Our resurrection faith therefore reminds us that no matter how things might turn out for us in our mortal lives, it really does not matter because God has secured our life and our destiny. Yes, our bodies die but we live because Christ lives. We no longer have to fear sickness or death or anything else because we have been redeemed from sin and death by Christ’s blood. We don’t deserve any of this, but we have life offered to us anyway because God loves us and wants us to live forever with him. We know this to be true because when God raised Jesus from the dead he confirmed that his promises to us are true. This doesn’t mean we are immune to hurt, heartache, or sorrow. What it does mean that in the midst of our sorrow we can have the basis for real hope and even joy because we know that suffering and death are only temporary and cannot ultimately hurt us.
Last, our resurrection faith helps us reorient our lives in radical new ways. Instead of making the things of this world our top priority, we make developing our relationship with God our top priority. We are bound to be disappointed when we make things of this world our priority because this world is finite and fallible.
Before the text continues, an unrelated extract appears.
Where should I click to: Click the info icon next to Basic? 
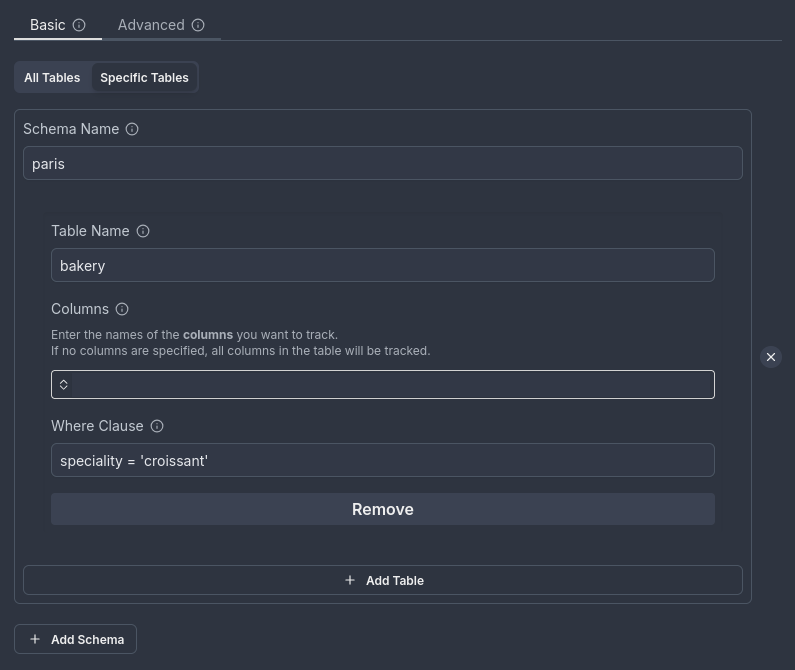click(79, 25)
But when we make our relationship with God our top priority, our resurrection faith reminds us we will never be disappointed because God is trustworthy and true. Like the apostles, we can actually find joy in suffering for Jesus because he is the only thing that really matters. Like our Master, our suffering for his sake is our path to glory because his grace is made perfect in our weakness. Again, the only way we can learn this is to take the plunge and trust God, but it is the testimony of Scripture and countless Christians over time and across cultures that God does not disappoint when we focus on making our relationship with him our top priority. He did this with the apostles that first Easter and he continues to do that for us today.
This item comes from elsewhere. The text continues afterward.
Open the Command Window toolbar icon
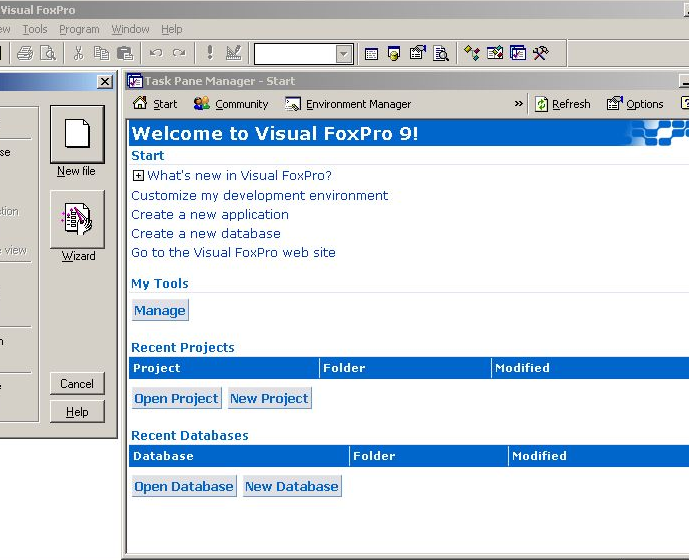 371,53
The death and resurrection of Jesus remind us that God is good to his word and promises. He has rescued us from sin and death and promised us life forever if we will but put our hope and trust in Christ. Christ’s death and resurrection remind us to keep an eternal perspective on life and help us to remember that even in the midst of living in a broken and fallen world with all of its mysteries and hurts, God is in charge and working out his plan of salvation. For those of us who have put our full hope and trust in Christ, we are assured that we are part of that plan, not outside of it. Consequently we work to become the creatures that God created us to be so that we can live in joyful obedience and hope, even in the face of all that can go wrong in this world because we know that life is about having a relationship with the Living God, starting right here and now, and nothing, not even death, can break that relationship. There will be troubles in this world but fear not, because Christ has overcome the world. If you really truly believe that, you have power to overcome any adversity and good news, now and for all eternity. Alleluia! Christ is risen! The Lord is risen indeed! Alleluia!
In the name of God: Father, Son, and Holy Spirit, Amen.